Click on the titles to open up a page with programme notes and where you can listen to the work.

Audio 1. Kevin Austin introduces the concert.

Daniel Feist — Auxferd Nightburr’d; November 2 AM (1984–85 / 1:00)

Hasn’t he heard
Nobody’s listening

This text-based piece, the first part of a diptych by Montreal radio personality / composer Daniel Feist, won the “public prize” in the ACREQ Electroclips competition.

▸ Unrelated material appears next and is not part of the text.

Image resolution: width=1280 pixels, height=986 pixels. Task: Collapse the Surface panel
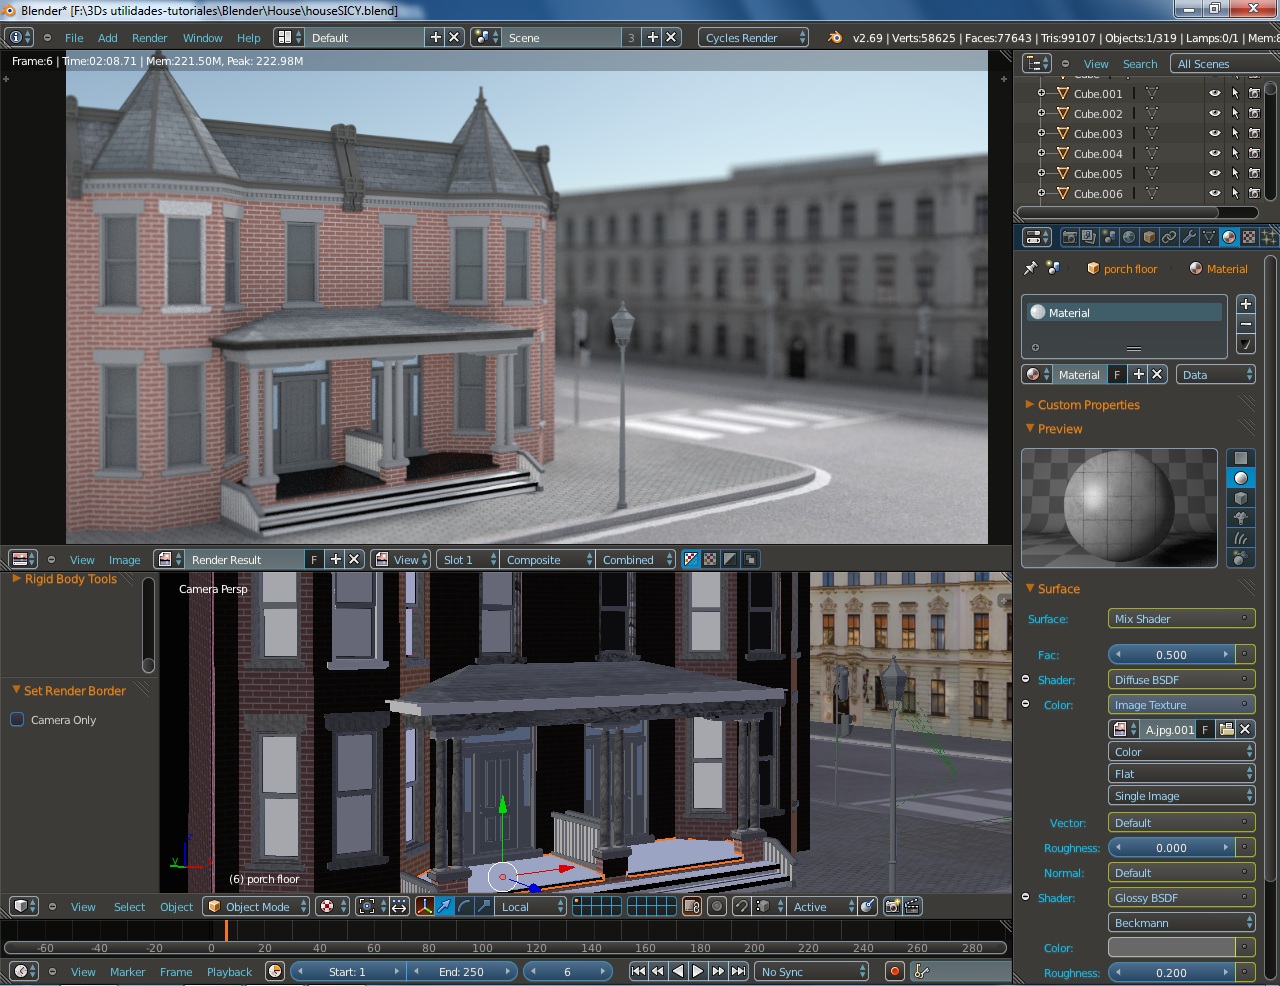click(1058, 589)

It speaks directly. combining text, sound and “music” in a non-temporal narrative, and is a commentary on the state of ea in the early 1980s, and about the future — it is our children’s future, not ours, which is why we must protect it.

* Barbara Golden — Tripping to Greece (1980 / 9:45)

Barbara Golden somewhere in New Mexico on her way to Mills College, August 1979
Barbara Golden somewhere in New Mexico on her way to Mills College, August 1979. Photo of a postcard.

Barbara Golden is one of the first non-traditional female, multi-disciplinary artists to emerge from Montreal, and 35 years later she is still doing ea, live performance, hosts Crack o’ Dawn on KPFA (Berkeley), paints, cooks, writes poetry, and plays in gamelan orchestras, among many other things. In this interpretive and quasi-auto-biographical work we find a union of memory, word and sound. It draws upon the Bohemian artistic temperament of authors such as Arthur Miller and Jack Kerouac, and Golden’s sound art pieces are another mode of expression of the captured moments and impressions. The text is straightforward, clear and has that Greek-blue luminosity, and commentary without the bullshit.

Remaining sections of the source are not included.